Cthulhu, c’est l’entité tentaculaire apparue dans une nouvelle de 1926, l’Appel de Cthulhu, qui détruira le monde si elle se réveille. Et il se trouve qu’une conjonction astrale propice mais pas pour tout le monde la tire de son sommeil. On serait dans l’apocalyptique pur soufre si sa prison n’était aquatique. Mais, dans l’œuvre de Lovecraft, Cthulhu, si iconique soit-il, n’occupe qu’une place assez mineure. S’il tient la vedette dans ce texte, son nom apparaît rarement ailleurs. La clé majeure du monde lovecraftien, c’est le bulbeux Yog Sothoth, gardien des dimensions, et peut-être réduction de l’univers lui-même.
Mais Lovecraft, ce n’est pas que l’individu Howard Phillips mort en 1937 à Providence. De son vivant même, c’était déjà une communauté. Écrivant essentiellement dans le pulp Weird Tales, il s’était fait des amis de ses lecteurs et des autres auteurs de la revue.
Ce groupe, d’autant plus informel que ses trois membres les plus importants, Lovecraft, Clark Ashton Smith et Robert E. Howard ne se rencontrèrent jamais physiquement, développa non pas un univers, mais une sorte d’ambiance, un jeu de références croisées, à partir de ce qui avait été mis en place au fil des nouvelles : les livres maudits comme le sinistre Nécronomicon, et cette idée de puissances plus ou moins occultes qui font peu de cas de l’humanité. Peu à peu, les auteurs s’empruntèrent leurs créations les uns aux autres, donnant à l’ensemble, si ce n’est une cohérence, au moins une forme d’unité, au point que certains lecteurs en viennent à croire à la réalité de certaines de ces références omniprésentes.

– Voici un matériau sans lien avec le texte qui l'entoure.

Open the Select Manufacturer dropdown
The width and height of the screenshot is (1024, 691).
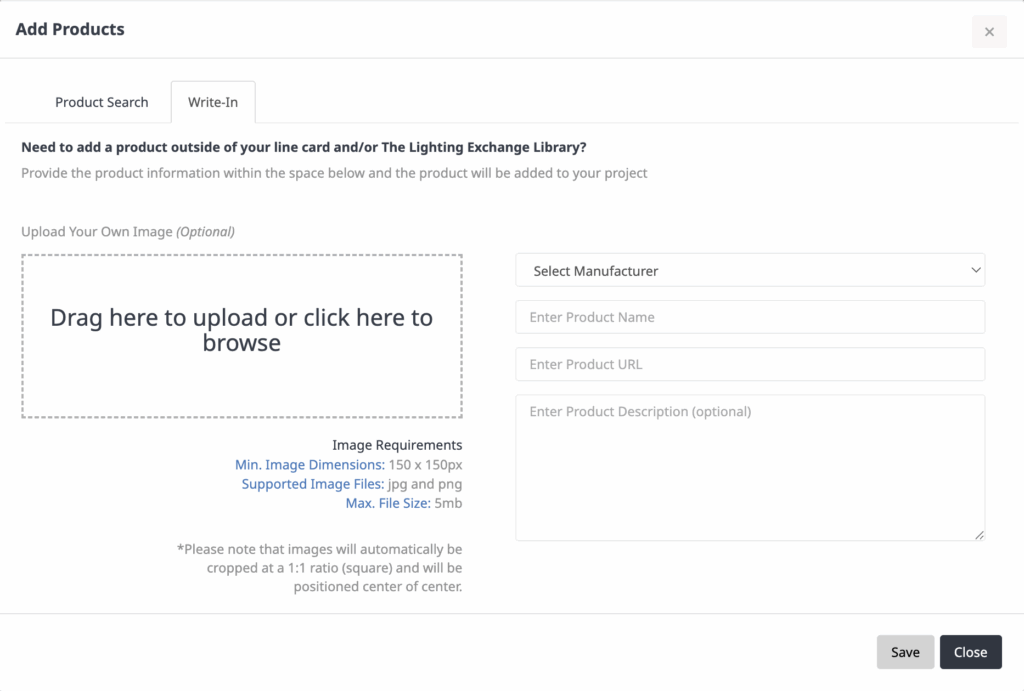pyautogui.click(x=750, y=270)
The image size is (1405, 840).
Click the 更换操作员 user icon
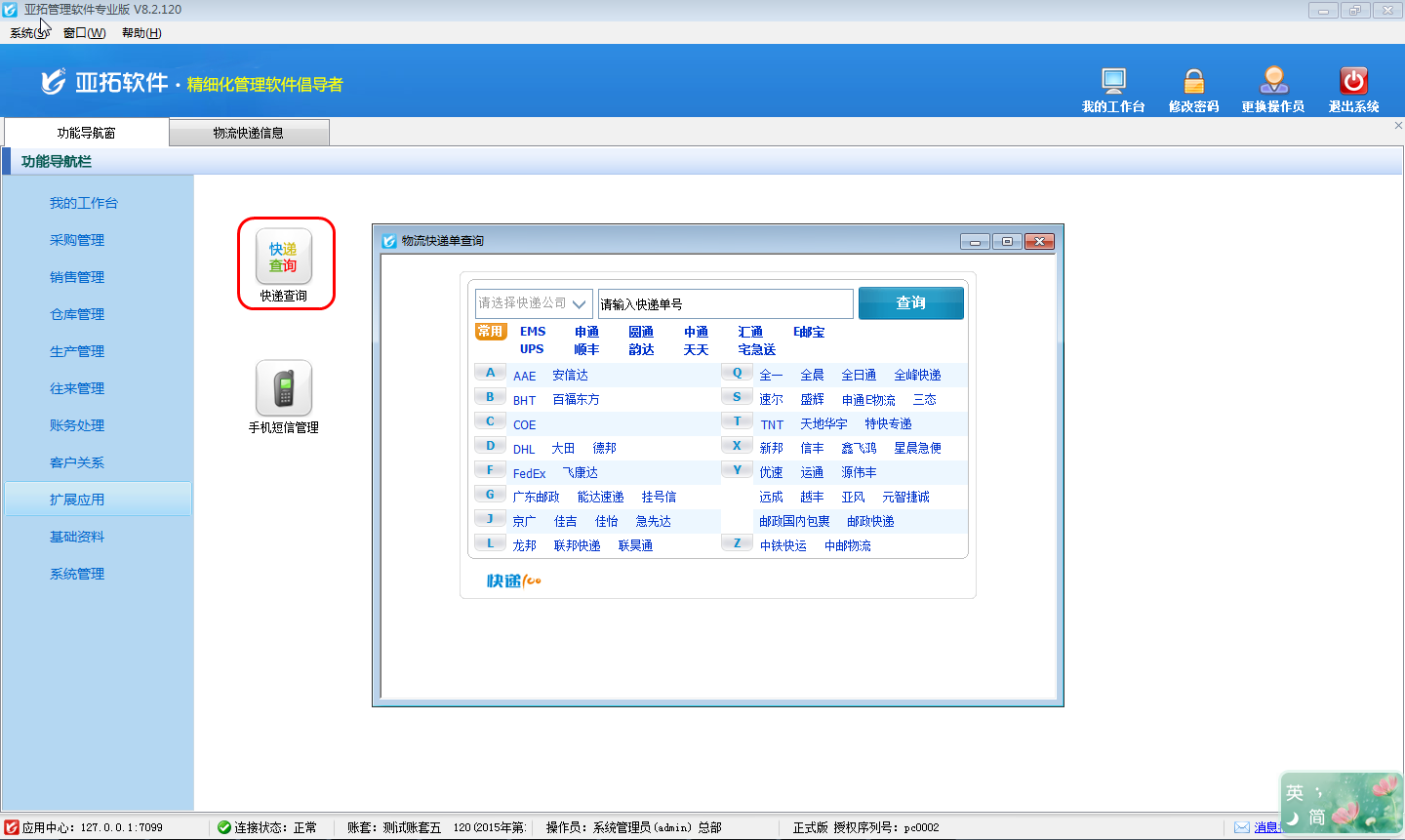pos(1273,81)
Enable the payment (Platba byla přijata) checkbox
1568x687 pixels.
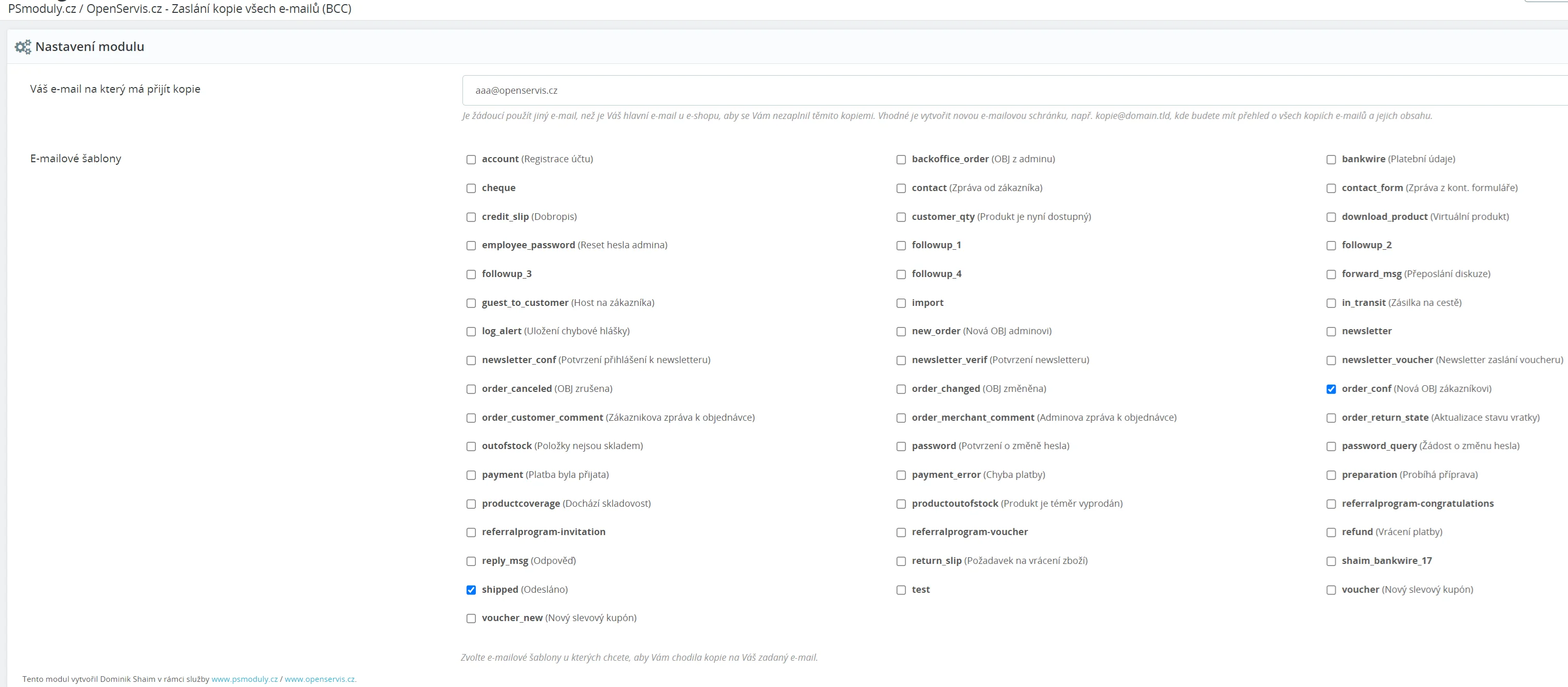point(471,475)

C’est ainsi que James Blish s’inquiéta dans une lettre d’avoir découvert dans les pages du Los Angeles Times une petite annonce proposant à la vente un exemplaire défraichi du Nécronomicon. Cela amusa Lovecraft, qui professait que « tout conte fantastique doit être construit avec le sérieux d’un bon canular. »
Ce qu’on a appelé bien plus tard le Mythe de Cthulhu n’est pas construit à l’époque d’une façon particulièrement systématisée. Chaque auteur de la joyeuse bande y ajoute ses propres créatures, comme les Chiens de Tindalos de Frank Belknap Long, ou recycle des entités plus anciennes, comme le Roi en Jaune de Chambers.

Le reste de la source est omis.